First, community teams should watch out for college programs with strong identities. Identity describes a unique and distinctive style of play that has been mastered by a quidditch team. Shaped by a team's strategies, personnel and temperament, identity should be tweaked throughout the season, but should not be changed. The middle of the season is not the time for an identity crisis. Historically, the strongest identities have become engrained in quidditch vocabulary (the Baylor zone, Kansas-ing). Ball State has perhaps the most recognizable identity today. Easing into a patient, methodical rhythm, Ball State's chasers circulate the quaffle with short, high-percentage passes. When an opening appears, Ball State pounces and collects ten points. If Blue Mountain falters, Ball State will be ready to spring an upset and claim the top spot in the Great Lakes. 

Staring down Lone Star and QC Boston, Texas State and Tufts should also benefit from strong identities. With chaser Tyrell Williams and beater Jackson Johnson stepping into larger shoes, Texas State will probably stay loyal handoffs and one-and-half beating. And Tufts will most likely return to the winning combination of Andrew Miller's smart, calculated beating and David Stack's direct, efficient ballhandling. Both Texas State and Tufts know who they want to be. Therefore, both teams can focus on integrating new players into their system.

Second, college programs with postgraduate coaches and players will also be more prepared to defeat community teams. Providing experience and maturity, postgraduates stabilize reloading processes for college programs. From tryouts to practices to tournaments, postgraduates understand that slow and steady wins the race. Last season, Augustine Monroe secured eligibility to play the entire season for Texas and guided the Longhorns to a third consecutive title. Although Monroe has since departed and formed the Texas Cavalry, other high-profile players are planning extended stays with their alma mater for the 2015-16 season. 
Photo by Nicole Harrig
Opening a new(-ish) chapter of his career, Dan Daugherty has rostered as a beater for BGSU. Whether Daugherty can transition to beater is unimportant. Daugherty's reassuring presence alone makes BGSU more threatening to Blue Mountain. In the Northeast, Kyle Jeon has confirmed that he will return to NYU as a player and unofficial coach. As NYU soared up the rankings last fall, Jeon's on- and off-field impact was almost unmatched in the quidditch world. Jeon will ensure that NYU keeps opponents guessing and remains a major obstacle for QC Boston. Finally, after a season-long hiatus, chaser Sean Beloff and keeper Stephen Ralph will be back with the University of Miami to give Florida's Finest a run for their money.
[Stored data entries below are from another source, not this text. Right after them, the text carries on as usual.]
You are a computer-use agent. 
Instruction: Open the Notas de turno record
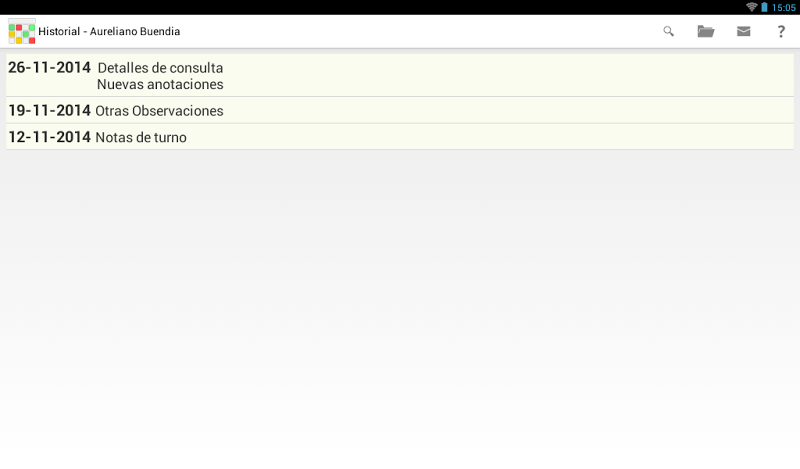(x=141, y=137)
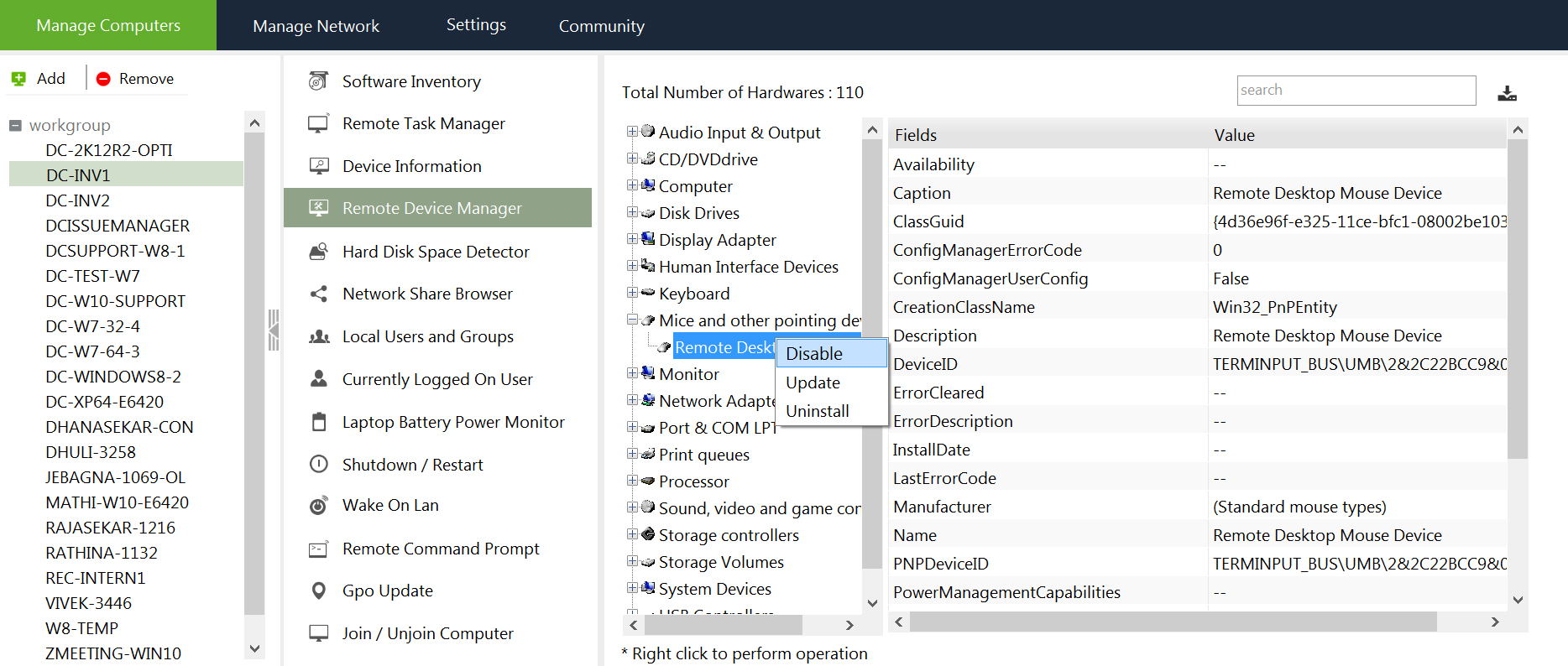The image size is (1568, 666).
Task: Collapse the workgroup tree node
Action: coord(15,126)

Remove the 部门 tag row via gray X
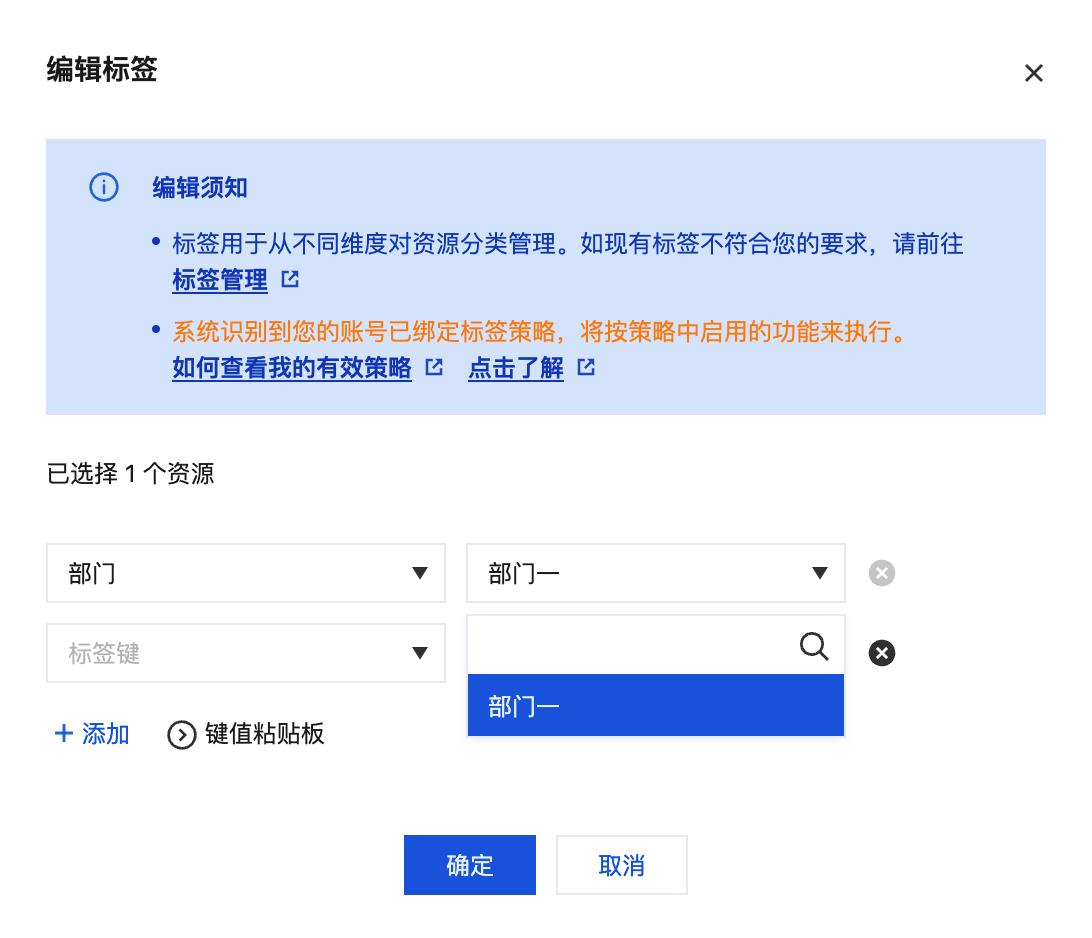(881, 573)
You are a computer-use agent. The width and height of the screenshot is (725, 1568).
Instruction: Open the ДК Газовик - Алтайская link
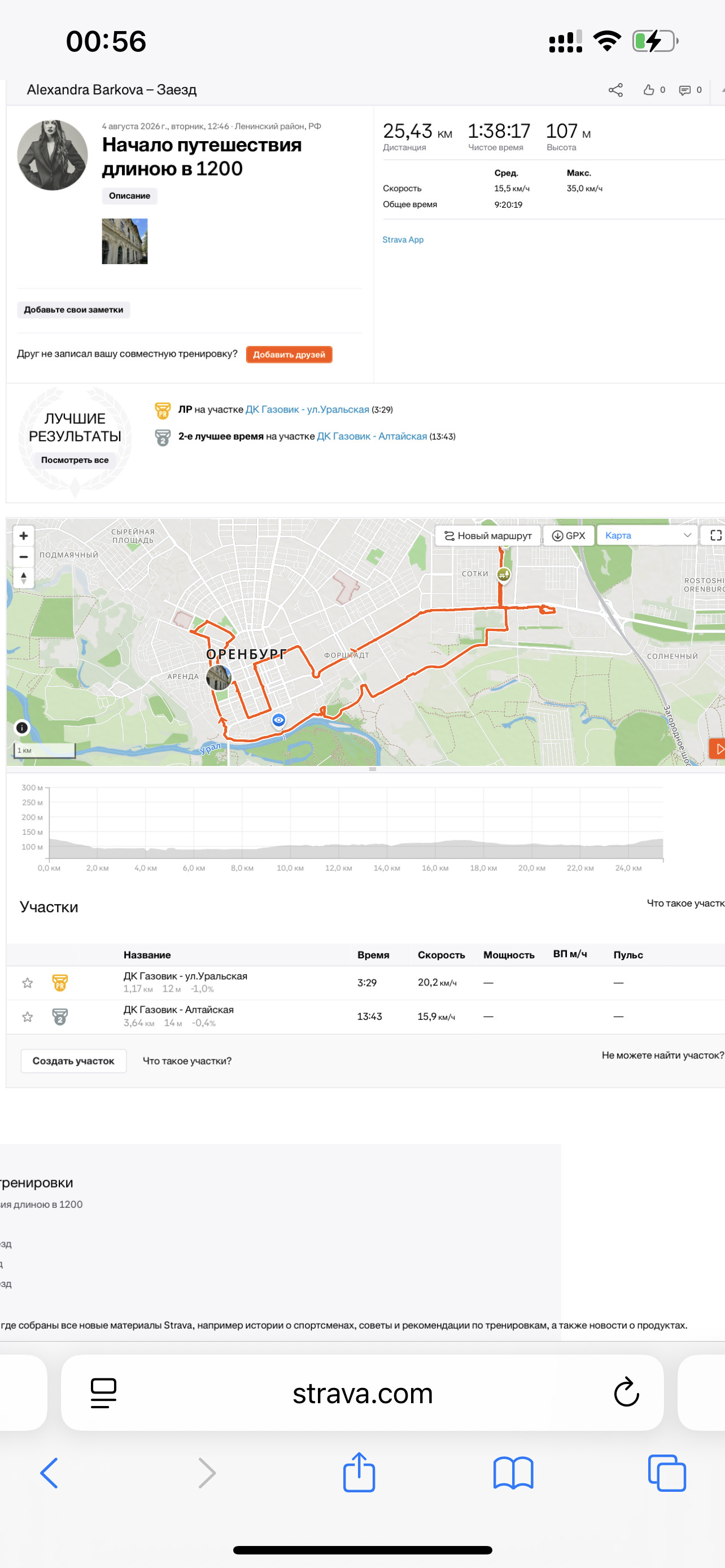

When lacking identity or postgraduates, college squads will fall back on the historical strength of the program. The most successful college programs are often well-prepared for the future. B teams and well-trained senior leadership can weather the storm of graduations and manufacture respectable tournament performances. For example, the three-time defending champions are not going anywhere. Under the leadership of breakout keeper David Acker and Michael Duquette, who has evolved into the Southwest's best beater, Texas will never be an easy matchup for Lone Star. In the Great Lakes, Ohio State could easily avenge World Cup 8's losses with chaser Jeremy Boettner slashing across pitches and beater Julie Fritz securing the defense. Even Maryland, who lost Harry Greenhouse, Erin Mallory and Bryan Barrows to graduations, will stay relevant in the weaker Mid-Atlantic.

Happy new season! And remember the organizational x-factor!